[What this task involves]
An exact copy of the lines from the one containing "Where should I click to: Click the South" through the end of the material is all that is wanted; transcribe only those.

[Records for processing]

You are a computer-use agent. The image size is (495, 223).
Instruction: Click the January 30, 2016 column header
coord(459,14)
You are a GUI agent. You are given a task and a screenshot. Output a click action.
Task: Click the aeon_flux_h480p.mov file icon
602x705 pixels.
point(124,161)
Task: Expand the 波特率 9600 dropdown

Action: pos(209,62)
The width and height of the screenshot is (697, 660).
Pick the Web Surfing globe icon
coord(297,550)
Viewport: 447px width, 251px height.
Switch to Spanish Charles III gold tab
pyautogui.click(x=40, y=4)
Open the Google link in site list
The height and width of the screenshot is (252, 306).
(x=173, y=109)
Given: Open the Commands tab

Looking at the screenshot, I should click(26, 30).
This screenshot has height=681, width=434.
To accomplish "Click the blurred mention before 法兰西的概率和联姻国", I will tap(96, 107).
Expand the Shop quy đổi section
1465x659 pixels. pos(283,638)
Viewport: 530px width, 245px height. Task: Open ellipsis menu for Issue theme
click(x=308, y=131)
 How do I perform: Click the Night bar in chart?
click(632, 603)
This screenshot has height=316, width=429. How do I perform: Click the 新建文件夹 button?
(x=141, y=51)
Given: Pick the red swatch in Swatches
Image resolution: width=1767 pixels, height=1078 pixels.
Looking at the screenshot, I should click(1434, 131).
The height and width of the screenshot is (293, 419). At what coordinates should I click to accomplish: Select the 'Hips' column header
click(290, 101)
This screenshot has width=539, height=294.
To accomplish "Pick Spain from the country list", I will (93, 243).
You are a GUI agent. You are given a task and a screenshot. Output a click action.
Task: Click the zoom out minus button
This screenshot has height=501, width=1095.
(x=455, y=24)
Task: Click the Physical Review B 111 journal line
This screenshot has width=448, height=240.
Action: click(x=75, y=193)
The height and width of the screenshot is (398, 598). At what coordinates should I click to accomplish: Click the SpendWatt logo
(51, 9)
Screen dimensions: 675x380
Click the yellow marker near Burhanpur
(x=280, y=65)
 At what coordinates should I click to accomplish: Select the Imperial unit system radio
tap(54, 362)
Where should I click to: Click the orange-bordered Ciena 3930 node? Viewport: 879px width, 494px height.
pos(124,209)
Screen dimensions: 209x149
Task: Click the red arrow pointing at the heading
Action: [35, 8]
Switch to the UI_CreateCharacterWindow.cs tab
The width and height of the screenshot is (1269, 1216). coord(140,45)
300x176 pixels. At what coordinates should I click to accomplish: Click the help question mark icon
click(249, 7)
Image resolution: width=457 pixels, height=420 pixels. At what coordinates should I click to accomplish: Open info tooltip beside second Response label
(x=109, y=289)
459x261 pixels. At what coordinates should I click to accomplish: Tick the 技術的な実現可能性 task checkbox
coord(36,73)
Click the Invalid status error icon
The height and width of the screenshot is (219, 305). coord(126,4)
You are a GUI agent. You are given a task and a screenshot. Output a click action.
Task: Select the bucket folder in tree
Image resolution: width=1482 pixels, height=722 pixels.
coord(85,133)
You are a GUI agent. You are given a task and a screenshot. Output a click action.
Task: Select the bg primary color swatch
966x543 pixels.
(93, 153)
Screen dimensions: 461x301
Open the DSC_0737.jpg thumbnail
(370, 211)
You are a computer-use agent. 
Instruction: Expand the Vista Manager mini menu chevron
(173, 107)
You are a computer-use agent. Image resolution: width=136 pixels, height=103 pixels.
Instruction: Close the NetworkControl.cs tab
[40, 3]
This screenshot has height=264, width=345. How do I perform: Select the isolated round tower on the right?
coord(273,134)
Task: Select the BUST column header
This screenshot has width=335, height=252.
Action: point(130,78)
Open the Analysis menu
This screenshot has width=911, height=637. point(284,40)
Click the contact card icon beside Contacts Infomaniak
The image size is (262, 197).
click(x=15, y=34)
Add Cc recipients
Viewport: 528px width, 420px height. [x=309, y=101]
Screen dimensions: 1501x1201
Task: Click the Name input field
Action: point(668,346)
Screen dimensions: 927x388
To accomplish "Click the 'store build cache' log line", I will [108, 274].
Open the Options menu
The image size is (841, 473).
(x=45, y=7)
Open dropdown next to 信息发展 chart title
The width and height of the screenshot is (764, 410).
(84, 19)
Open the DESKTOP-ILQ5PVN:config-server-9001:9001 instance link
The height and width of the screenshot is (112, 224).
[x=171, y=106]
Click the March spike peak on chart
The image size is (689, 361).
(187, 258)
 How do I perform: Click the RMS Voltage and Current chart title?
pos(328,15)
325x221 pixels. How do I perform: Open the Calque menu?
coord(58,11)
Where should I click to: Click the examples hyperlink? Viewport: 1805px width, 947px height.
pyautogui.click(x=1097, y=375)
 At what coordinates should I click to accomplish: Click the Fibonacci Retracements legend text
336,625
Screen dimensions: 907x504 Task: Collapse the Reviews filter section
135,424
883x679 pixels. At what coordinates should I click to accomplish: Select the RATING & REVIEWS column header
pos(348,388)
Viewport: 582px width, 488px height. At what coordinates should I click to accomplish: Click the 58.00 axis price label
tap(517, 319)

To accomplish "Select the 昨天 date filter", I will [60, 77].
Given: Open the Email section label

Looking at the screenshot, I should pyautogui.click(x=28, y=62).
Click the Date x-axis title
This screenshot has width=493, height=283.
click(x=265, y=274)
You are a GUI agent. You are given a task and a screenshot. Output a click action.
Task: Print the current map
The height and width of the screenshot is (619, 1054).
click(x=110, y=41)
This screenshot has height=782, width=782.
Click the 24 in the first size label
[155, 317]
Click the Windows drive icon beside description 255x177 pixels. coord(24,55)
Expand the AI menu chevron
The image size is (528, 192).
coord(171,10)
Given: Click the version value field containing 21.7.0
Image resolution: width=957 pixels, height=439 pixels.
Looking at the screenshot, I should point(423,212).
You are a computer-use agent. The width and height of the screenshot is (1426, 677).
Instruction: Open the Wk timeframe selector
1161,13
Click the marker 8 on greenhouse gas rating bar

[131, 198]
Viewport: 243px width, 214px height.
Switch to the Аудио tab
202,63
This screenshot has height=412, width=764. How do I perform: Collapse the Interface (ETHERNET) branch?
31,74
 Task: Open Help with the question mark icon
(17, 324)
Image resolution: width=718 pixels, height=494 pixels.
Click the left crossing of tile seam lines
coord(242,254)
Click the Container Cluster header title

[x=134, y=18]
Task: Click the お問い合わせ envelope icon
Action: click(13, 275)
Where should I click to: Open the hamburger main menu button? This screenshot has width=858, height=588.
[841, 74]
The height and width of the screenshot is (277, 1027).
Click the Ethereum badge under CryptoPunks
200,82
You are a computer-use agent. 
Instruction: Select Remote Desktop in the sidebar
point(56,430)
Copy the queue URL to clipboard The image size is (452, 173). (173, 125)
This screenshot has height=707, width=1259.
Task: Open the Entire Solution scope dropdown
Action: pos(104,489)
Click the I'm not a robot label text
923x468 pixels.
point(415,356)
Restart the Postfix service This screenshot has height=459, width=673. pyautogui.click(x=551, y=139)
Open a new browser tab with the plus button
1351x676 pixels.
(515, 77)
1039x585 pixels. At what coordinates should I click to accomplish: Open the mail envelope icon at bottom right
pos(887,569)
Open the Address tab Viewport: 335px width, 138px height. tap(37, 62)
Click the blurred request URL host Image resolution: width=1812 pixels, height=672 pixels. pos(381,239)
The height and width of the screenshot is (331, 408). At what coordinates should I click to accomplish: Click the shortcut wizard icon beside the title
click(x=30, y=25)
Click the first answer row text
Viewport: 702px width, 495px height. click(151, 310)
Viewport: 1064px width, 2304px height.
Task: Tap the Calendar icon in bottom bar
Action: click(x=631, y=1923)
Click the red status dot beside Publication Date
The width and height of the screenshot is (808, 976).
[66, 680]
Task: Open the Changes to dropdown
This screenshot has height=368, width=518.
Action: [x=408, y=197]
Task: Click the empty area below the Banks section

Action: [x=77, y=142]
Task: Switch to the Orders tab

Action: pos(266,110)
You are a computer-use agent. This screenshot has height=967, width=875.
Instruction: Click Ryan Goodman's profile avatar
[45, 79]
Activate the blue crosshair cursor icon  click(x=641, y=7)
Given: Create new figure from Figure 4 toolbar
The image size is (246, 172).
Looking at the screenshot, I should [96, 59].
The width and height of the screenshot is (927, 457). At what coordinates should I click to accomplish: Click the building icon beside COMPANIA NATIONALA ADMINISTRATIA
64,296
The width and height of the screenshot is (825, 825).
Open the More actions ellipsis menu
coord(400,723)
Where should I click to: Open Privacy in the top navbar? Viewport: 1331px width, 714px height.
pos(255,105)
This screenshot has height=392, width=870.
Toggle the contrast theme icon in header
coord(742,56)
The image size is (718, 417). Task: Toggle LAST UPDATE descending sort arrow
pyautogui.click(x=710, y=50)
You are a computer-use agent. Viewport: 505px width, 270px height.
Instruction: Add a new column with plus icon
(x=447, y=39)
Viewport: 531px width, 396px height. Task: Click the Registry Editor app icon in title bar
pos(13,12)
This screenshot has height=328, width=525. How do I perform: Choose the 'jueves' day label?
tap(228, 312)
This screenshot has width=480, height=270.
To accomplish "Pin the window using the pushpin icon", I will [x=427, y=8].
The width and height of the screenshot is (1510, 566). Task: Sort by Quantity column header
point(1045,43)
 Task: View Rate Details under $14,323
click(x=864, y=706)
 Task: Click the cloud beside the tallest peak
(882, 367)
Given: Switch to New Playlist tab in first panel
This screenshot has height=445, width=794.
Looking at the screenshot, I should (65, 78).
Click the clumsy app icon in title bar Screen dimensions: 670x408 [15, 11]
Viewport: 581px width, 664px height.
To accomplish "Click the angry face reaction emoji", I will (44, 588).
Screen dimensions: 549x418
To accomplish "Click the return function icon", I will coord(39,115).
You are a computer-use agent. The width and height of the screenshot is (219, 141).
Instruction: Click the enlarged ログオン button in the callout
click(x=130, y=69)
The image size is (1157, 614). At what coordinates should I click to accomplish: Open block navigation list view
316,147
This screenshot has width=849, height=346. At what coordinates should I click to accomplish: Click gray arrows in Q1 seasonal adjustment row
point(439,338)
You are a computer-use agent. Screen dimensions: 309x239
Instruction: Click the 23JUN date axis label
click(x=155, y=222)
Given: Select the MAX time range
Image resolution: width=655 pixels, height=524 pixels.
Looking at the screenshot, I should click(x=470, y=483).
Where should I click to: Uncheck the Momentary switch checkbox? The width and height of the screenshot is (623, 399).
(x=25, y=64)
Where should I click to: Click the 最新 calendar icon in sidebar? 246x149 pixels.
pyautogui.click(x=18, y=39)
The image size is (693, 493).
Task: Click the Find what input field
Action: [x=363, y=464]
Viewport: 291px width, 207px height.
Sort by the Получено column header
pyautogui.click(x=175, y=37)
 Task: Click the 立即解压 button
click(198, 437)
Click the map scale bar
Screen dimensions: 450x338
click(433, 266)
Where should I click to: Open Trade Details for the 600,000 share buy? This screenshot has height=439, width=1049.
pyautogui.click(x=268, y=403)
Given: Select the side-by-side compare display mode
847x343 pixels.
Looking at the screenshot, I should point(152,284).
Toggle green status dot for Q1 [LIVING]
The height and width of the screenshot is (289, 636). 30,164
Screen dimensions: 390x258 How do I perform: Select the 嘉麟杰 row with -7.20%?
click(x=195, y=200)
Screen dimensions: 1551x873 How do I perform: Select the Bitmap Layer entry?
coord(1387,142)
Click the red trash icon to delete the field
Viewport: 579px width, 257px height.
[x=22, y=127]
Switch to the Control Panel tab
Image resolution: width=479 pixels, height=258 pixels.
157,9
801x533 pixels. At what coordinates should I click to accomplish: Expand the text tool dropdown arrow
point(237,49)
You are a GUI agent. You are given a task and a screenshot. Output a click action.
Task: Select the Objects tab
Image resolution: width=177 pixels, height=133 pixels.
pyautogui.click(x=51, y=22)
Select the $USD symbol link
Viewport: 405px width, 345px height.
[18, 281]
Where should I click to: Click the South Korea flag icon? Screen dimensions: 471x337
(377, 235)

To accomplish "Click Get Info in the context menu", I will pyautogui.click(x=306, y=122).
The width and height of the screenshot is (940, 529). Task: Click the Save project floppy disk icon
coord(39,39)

[Response box]
Where should I click to: Click the South Korea flag icon? Screen dimensions: 471x337
(377, 235)

To accomplish "Click Get Info in the context menu", I will pyautogui.click(x=306, y=122).
The width and height of the screenshot is (940, 529). Task: Click the Save project floppy disk icon
coord(39,39)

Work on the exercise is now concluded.